Jordan felt his face getting hot. "I know that. Seriously, I do. It's just… seeing what that bastard did to Paris, knowing now it's possible to attack someone without laying a finger on them or even being within sight, is… scary as hell."
"Yes," Hollis said. "It is." Then she frowned as the trained investigator in her considered the matter. "But… we don't actually know he wasn't close enough to see her. You were here in town, right?"
"Yeah. We'd just stopped for coffee after talking to another of the bank tellers. Fruitlessly, before you ask; she wasn't even working last summer when Karen Norvell may or may not have been followed."
"Well, it was a potential lead that had to be explored."
"Even to a dead end. Christ, I hate dead ends. Anyway, we were just coming out of the coffee shop, and I'll swear Paris was completely blindsided. I mean, one minute she was laughing and running through a string of dumb metaphors for fruitless searches, and the next she was on the ground."
"She didn't say anything?"
"Hollis, she was in the middle of a word. And then dropped like a stone. I thought she'd been shot and was braced for the sound. But it never came." He frowned as his own words brought a realization. "Wait a minute. Why would our killer attack somebody like that, even assuming he's psychic and could? It's hardly his M.O.-here or in Boston. Way too bloodless a crime for him, I'm thinking."
"Yeah, that's been bugging me."
"Have a theory you want to trot out?"
"Not really."
Jordan sighed. "I can't tell you how much I hate hearing you say that."
"Sorry."
"Uh-huh." After a moment, Jordan added, "We're just whistling in a graveyard here, aren't we?"
"Pretty much."
"Yeah, that's what I thought."
Dani wasn't about to leave the hospital without seeing Paris. The doctors weren't crazy about her leaving at all, but since her vital signs were utterly normal and she politely but firmly insisted she was fine and was ready to leave now, they really didn't have much choice in the matter.
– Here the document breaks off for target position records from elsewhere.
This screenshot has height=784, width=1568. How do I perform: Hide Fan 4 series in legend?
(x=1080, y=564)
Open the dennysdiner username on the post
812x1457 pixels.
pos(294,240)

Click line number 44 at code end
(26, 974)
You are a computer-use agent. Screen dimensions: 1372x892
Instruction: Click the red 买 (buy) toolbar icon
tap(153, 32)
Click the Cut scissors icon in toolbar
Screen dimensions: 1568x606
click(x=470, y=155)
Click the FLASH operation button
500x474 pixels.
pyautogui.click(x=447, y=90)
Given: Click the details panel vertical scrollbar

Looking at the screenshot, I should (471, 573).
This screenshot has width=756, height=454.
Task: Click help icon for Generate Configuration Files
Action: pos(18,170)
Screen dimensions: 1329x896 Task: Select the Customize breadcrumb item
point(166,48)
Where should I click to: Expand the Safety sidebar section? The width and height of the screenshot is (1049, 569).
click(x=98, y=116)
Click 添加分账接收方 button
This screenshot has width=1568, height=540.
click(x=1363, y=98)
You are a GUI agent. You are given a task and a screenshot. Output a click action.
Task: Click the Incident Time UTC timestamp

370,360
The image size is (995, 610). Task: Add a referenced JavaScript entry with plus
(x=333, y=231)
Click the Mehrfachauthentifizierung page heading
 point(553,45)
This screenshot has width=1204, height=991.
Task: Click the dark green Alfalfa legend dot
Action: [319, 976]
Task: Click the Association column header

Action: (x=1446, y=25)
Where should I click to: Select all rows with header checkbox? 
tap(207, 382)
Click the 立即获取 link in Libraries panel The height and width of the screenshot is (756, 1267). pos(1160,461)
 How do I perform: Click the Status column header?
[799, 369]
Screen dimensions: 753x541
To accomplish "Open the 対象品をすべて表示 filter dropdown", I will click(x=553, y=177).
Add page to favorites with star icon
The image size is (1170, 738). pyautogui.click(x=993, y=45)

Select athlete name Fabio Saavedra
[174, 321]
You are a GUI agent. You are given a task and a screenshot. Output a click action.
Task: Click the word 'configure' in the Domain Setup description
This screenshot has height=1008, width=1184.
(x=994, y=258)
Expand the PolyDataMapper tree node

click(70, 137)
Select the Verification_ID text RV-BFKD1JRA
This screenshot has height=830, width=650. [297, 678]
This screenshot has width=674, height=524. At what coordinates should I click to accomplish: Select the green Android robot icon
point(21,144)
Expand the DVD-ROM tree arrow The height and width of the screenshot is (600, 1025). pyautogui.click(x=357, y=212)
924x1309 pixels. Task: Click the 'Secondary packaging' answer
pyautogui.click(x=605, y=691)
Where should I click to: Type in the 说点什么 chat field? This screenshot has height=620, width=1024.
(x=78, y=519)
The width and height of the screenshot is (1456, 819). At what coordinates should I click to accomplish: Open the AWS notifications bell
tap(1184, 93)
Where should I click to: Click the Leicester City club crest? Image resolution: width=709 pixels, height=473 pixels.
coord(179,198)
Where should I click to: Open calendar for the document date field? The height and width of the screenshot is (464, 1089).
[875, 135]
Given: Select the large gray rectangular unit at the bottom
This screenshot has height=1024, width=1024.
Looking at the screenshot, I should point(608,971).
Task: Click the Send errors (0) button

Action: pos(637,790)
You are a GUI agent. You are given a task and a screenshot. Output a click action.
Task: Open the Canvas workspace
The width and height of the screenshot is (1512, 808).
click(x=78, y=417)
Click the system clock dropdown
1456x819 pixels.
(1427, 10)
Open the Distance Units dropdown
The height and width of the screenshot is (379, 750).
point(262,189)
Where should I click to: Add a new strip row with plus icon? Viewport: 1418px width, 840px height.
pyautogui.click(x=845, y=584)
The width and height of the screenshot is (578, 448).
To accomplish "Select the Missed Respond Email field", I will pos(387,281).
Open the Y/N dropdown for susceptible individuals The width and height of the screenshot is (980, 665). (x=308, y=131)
Once she was dressed, Marc and Bishop stuck close, escorting her to the IC unit, where Paris lay hooked up to the machines monitoring her faint life signs.
Bishop's "guardian" was already there, sitting in a chair by the bed, and rose to be introduced simply as Bailey. She was unexpectedly fragile-looking, a tall, slender brunette with large dark eyes so calm and deep they were almost hypnotic.